(40/22) Il Contratto collettivo nazionale di lavoro 2019-2021 ancora prima di essere firmato in via definitiva è già scaduto. Le lavoratrici e i lavoratori delle Funzioni Centrali se non ci saranno ulteriori ritardi dovrebbero percepire gli arretrati del contratto con la retribuzione di maggio, insieme all’aumento a regime, ben cinque mesi dopo la scadenza triennale del contratto, una condizione intollerabile.
Nel frattempo, i 47 euro netti mensili per un A1 e i 67 euro attribuiti al C5 ancor prima di essere erogati sono stati erosi dagli aumenti delle tariffe energetiche e dal generale aumento del costo della vita. Il danno subito a seguito del blocco della contrattazione, tra il 2009 e il 2015, corrispondente almeno a 85 euro mensili medi lordi, non sarà più recuperato e il danno prodotto si ripercuoterà su tutte le voci della retribuzione, sui prestiti, sui mutui e, per finire, sulla futura pensione.
Il valore delle retribuzioni è destinato a subire un brusco arretramento rispetto agli effetti dell’inflazione e si rende necessaria l’apertura immediata della nuova stagione contrattuale 2022-2024 per riconoscere da subito adeguati aumenti contrattuali che frenino il crollo del valore degli stipendi.

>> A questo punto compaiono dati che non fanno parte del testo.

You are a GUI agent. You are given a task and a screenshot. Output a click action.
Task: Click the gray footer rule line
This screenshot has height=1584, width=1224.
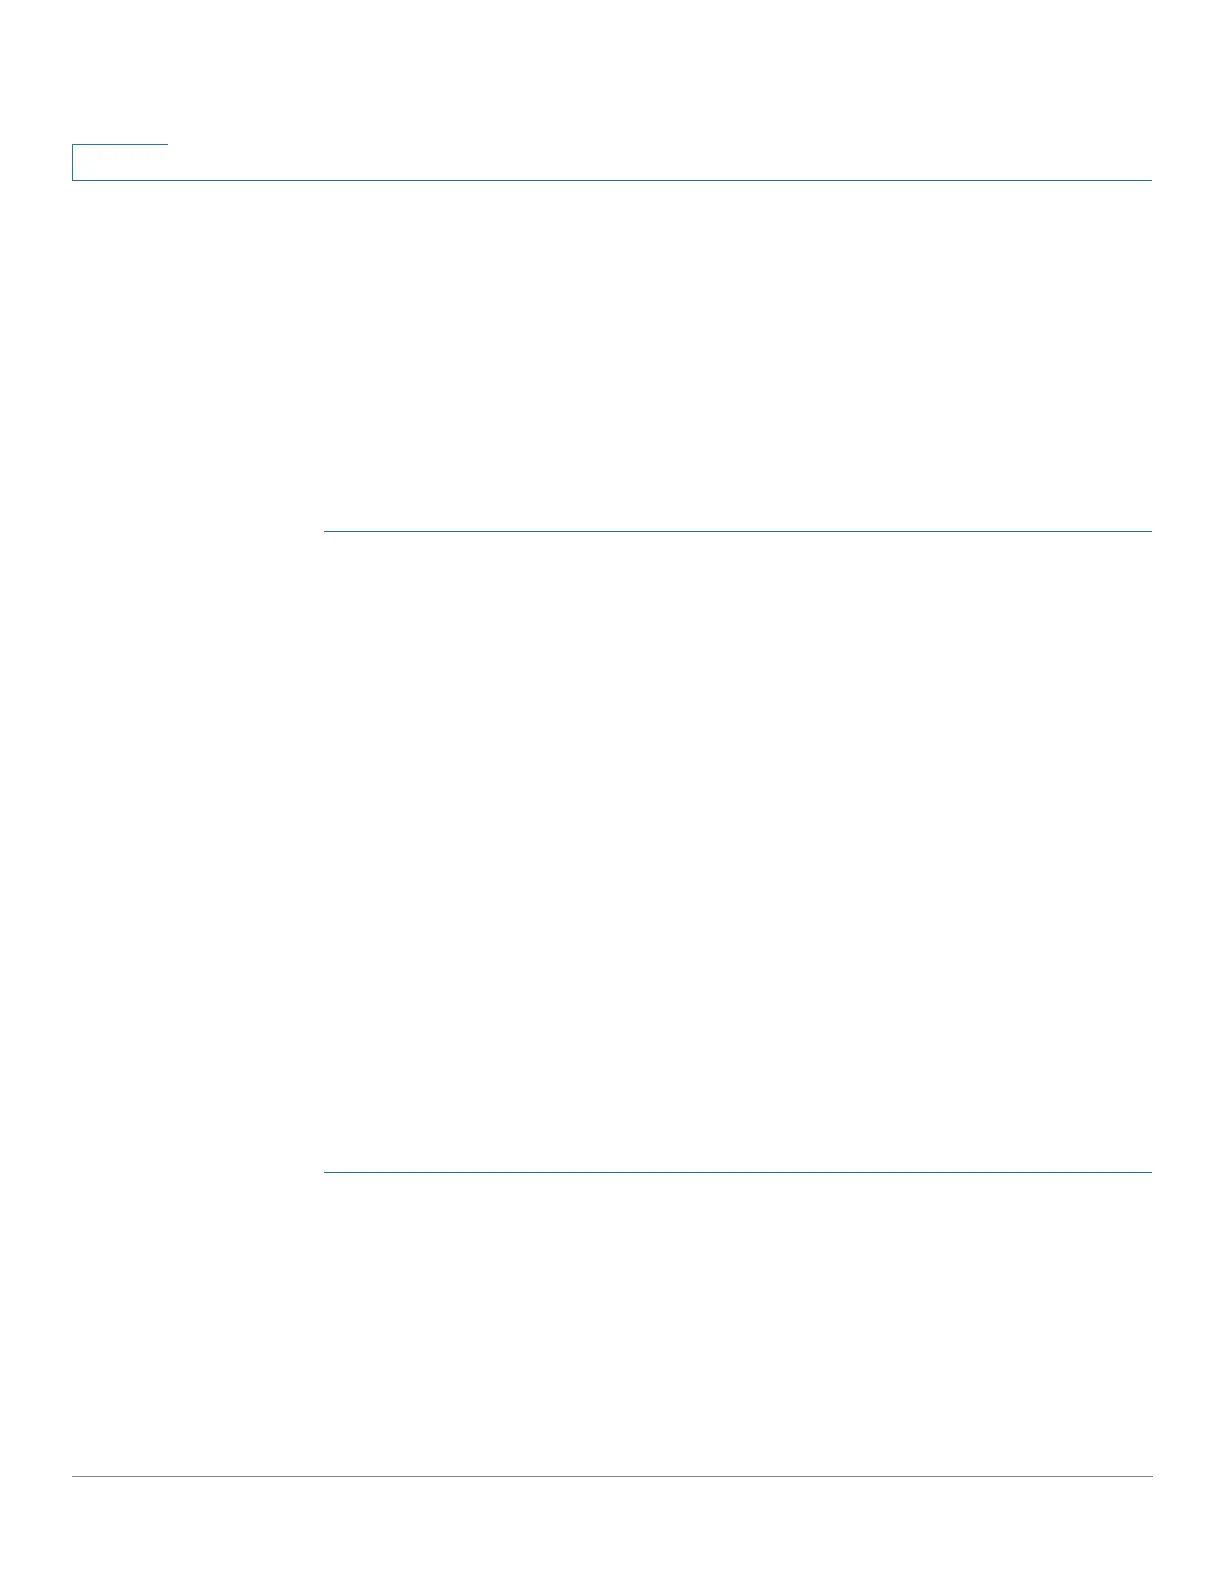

Dobbiamo “ringraziare” CGIL-CISL-UIL, che nella notte tra il 28 e il 29 maggio del 2007 firmarono con il Governo Prodi un accordo per la revisione dell’assetto dei contratti nel pubblico impiego, prevedendo di ridurre da quattro anni a tre la loro validità facendo coincidere la durata della parte normativa con quella economica, eliminando così i bienni economici. Una scelta che ha avuto effetti negativi sulla contrattazione, impedendo una rivalutazione delle retribuzioni nel secondo biennio. A distanza di quindici anni da quell’accordo gli effetti perversi delle scelte attuate sono sotto gli occhi di tutti.